Proteins in Knots? NOT!

Knot-detecting algorithm discovers that proteins are rarely knotted

When you accidentally twist a shoelace, garden hose, or necklace, it can get annoyingly tangled into intractable knots. On the microscopic level, biopolymers—string-like molecules such as DNA—also form knots, with one mysterious exception: knotted proteins are rare. Physicists have now used computational methods to quantify just how rare in the May 2006 issue of PLoS Computational Biology.


“We found that the proportion of proteins with knots is several orders of magnitude smaller than chance would predict,” says author Alexander Grosberg, PhD, professor of physics at the University of Minnesota. “The degree of it is spectacular.”

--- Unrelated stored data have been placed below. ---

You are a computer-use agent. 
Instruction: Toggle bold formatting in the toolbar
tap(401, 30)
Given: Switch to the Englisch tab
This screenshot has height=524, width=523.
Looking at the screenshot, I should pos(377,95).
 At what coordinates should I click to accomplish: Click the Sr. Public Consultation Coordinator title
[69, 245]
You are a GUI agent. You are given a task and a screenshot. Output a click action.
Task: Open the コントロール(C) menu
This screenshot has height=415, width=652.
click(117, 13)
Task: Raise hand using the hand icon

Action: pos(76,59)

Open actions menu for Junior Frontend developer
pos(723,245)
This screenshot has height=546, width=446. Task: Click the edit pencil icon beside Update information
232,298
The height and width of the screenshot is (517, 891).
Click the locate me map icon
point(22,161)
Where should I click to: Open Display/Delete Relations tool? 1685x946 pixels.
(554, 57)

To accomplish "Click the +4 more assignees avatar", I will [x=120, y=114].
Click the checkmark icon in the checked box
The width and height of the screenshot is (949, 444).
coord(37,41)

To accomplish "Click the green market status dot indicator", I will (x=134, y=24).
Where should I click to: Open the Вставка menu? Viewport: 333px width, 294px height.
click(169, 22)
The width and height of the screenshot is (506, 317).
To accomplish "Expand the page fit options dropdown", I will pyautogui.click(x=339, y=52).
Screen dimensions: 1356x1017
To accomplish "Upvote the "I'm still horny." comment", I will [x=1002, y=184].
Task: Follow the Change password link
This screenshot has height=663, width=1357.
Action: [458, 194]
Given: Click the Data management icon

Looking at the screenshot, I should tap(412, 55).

Chain “A” of the protein Ubiquitin Hydrolase, which contains the most complicated knot that Grosberg and Lua found in a protein. It has a knot with at least five crossings in it when viewed as a flat object. Courtesy of Rhonald Lua.To envision a knot in a protein, imagine grasping the ends of an amino acid chain (the N-terminus and C-terminus), one end in each hand, and then stretching it out. If you can’t stretch it into a straight line, then it contains a knot.


Of course, finding knots in real proteins requires a computer rather than a pair of hands. Grosberg and his co-author, postdoc Rhonald Lua, PhD, developed a knot-detecting algorithm that they used to scan 4716 proteins with known shapes from the Protein Data Bank. They found only 19 proteins (0.4 percent) with knots. Bolstering their findings, two other groups (from MIT and Italy) independently arrived at almost the same list of knotted proteins (they missed two of Grosberg’s).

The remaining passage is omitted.